Alphonzus melanjutkan, stimulus kedua yang bakal berefek positif adalah relaksasi dan subsidi secara langsung. Misalnya, pembebasan PPN terhadap jasa sewa ruang, subsidi upah pekerja dan diskon terhadap Pajak Bumi dan Bangunan (PBB).
“Hal-hal ini dirasakan masih sangat sedikit dan juga jangka waktunya sangat pendek. Misalnya subsidi gaji itu nilainya hanya Rp500 ribu per bulan dengan gaji karyawan maksimal Rp3,5 juta yang diberikan hanya dua bulan. Demikian juga dengan pembebasan PPN yang hanya sekitar tiga bulan,” jelas Alphonzus.
Stimulus ketiga, imbuh Alphonsuz, adalah terkait dengan peningkatan penjualan. Seperti halnya, stimulus pada sektor properti dan otomotif, pusat perbelanjaan juga berharap memperoleh stimulus yang serupa dalam meningkatkan penjualan.

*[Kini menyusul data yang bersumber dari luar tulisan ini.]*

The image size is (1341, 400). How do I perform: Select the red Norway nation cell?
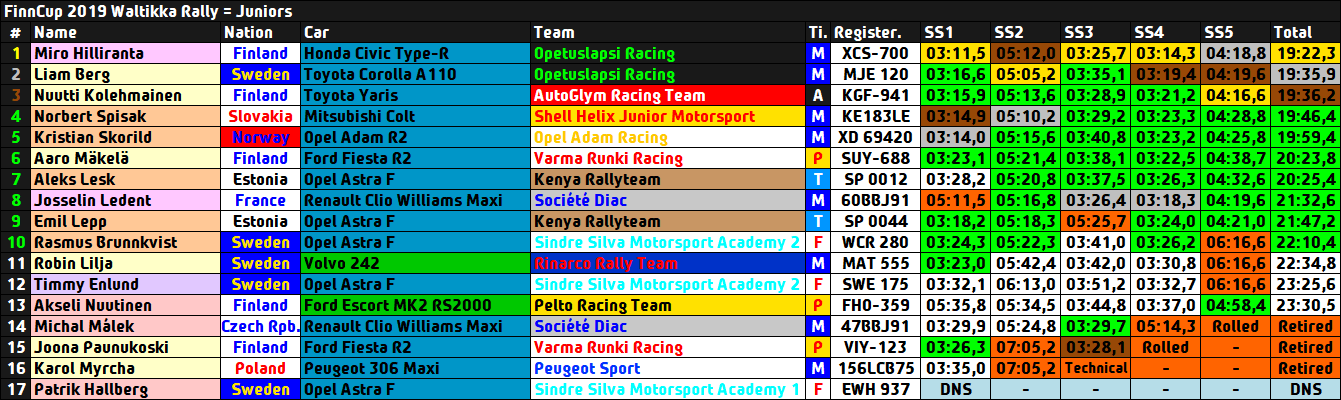point(260,138)
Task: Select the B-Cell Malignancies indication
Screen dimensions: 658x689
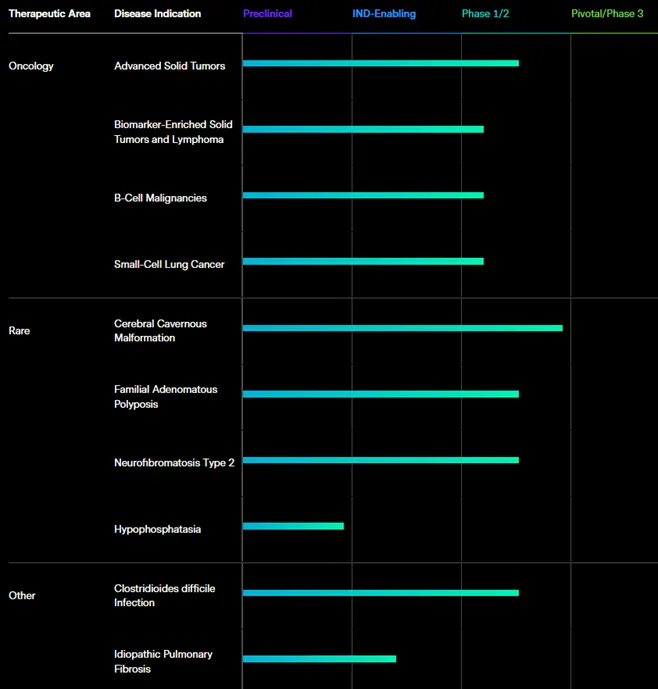Action: pyautogui.click(x=160, y=198)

“Pusat perbelanjaan juga berharap pemerintah memberikan relaksasi atau stimulus untuk bisa meningkatkan penjualan. Kami pernah meminta kepada pemerintah untuk membebaskan ataupun mengurangi tarif PPN supaya produk barang-barang menjadi lebih murah sehingga bisa menggairahkan penjualan,” terang Alphonzus.
Dampak Kenaikan PPN
Rencana pemerintah untuk menaikkan PPN dari 10 persen menjadi 11 persen pada April 2022 turut memberikan kekhawatiran bagi sektor pusat perbelanjaan. Kenaikan tersebut akan menghambat laju pertumbuhan tahun ini di tengah optimisme para pelaku usaha.
“Kekhawatiran pertama adalah kesenjangan antara online dan offline akan makin besar. Kedua adalah dengan kenaikan tarif PPN ini tentunya produsen akan membebankan kenaikan ini kepada harga jual. Ketiga adalah untuk kalangan menengah bawah, kenaikan PPN akan menambah daya beli yang lebih sulit yang sekarang ini belum pulih,” tutup Alphonzus. (SAN)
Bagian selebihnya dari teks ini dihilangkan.